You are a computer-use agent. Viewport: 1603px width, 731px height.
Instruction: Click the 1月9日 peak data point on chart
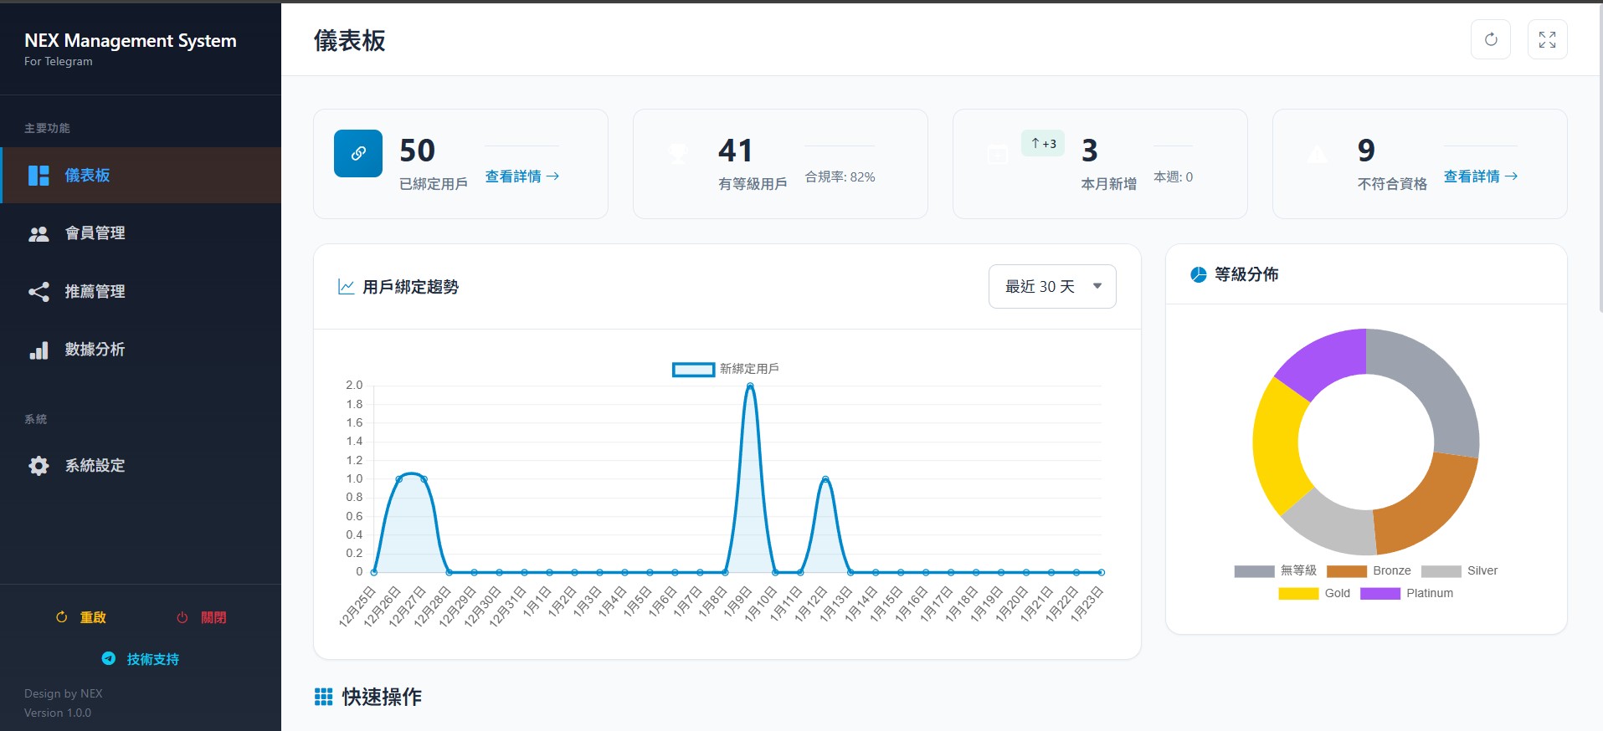[x=750, y=386]
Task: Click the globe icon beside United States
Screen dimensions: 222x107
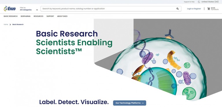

=======

WHAT IS EXPECTED -> Quote all of the data above word for word, leaving out the pictures.

OUTPUT OF THE TASK ->
You are a computer-use agent. Viewport: 1603px width, 731px height.
Instruction: Click the 1月9日 peak data point on chart
[x=750, y=386]
Task: Click the globe icon beside United States
Screen dimensions: 222x107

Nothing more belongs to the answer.